I am Dr. Agnès Berthelot-Raffard. I am an Associate Professor in the School of Health Policy and Management (SHPM) at York University (Toronto, Canada).

I received my Ph.D. in Philosophy from the Université Panthéon-Sorbonne and the University of Montreal in 2012. My areas of specialization are Political Philosophy (social ethics) and Feminist Ethics. My doctoral dissertation highlights gender justice in families and examines the invisible work of caregiving. My dissertation explores how the recognition of someone living with a disability (or someone living with a chronic illness) and his/her caregiver could allow a just society. During my Ph.D., I have developed a strong specialization in critical health studies, disability and ageing studies. As a doctoral student, I was a Visiting Fellow at Oxford University (sociology of ageing) and the Institute of Medical Sociology in Hamburg-Eppendorf in Germany.

Currently, my research projects focus on Black Health Studies/Black Disability Studies. I am focusing on the impact of Anti-Black racism and racialization on all dimensions of health and well-being. I try to reflect on different modalities of racial justice and transnational challenges that affect people from the Black diaspora. 

Funded by the Public Health Agency of Canada (PHAC), my most recent project is on Black Students’ Mental Health. This project strengths the links between equity, mental health, and racialization. My work highlights how the white privilege and the « racial patriarchy » system in Canadian universities dismiss mental health’s fundamental rights.
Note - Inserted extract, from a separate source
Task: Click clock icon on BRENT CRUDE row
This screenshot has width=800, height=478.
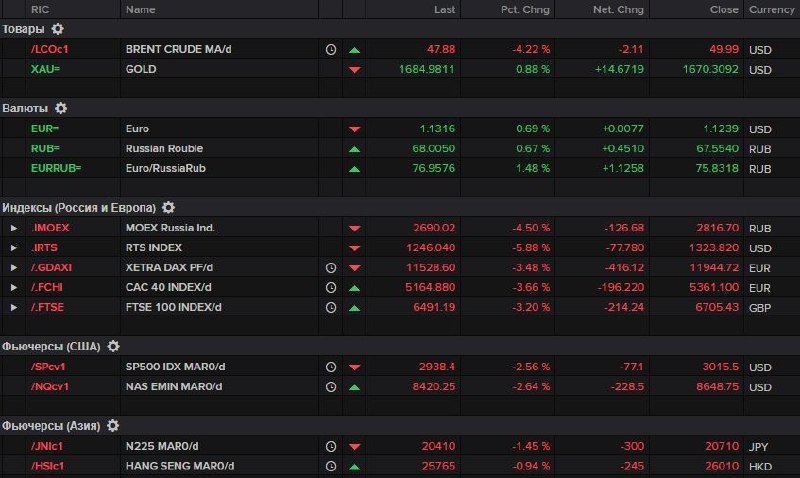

In order to sustain this project, I am the founder of the Black Students’ Mental Health Project-BSMHP, a non-profit organization dedicated to the social innovation for equity in Canadian universities and applied research about the connections between mental health and race.

My second project is entitled « An Intersectional Approach to Black and Indigenous Women’s Health in Ontario and Quebec. ». On the same subject, as principal investigator, I am also working with a community partner in Quebec on Black women’s reproductive health. We are trying to highlight the Black women’s experiences in Quebec’s public health system (limited to the gynecology and obstetrics) regarding racial bias. 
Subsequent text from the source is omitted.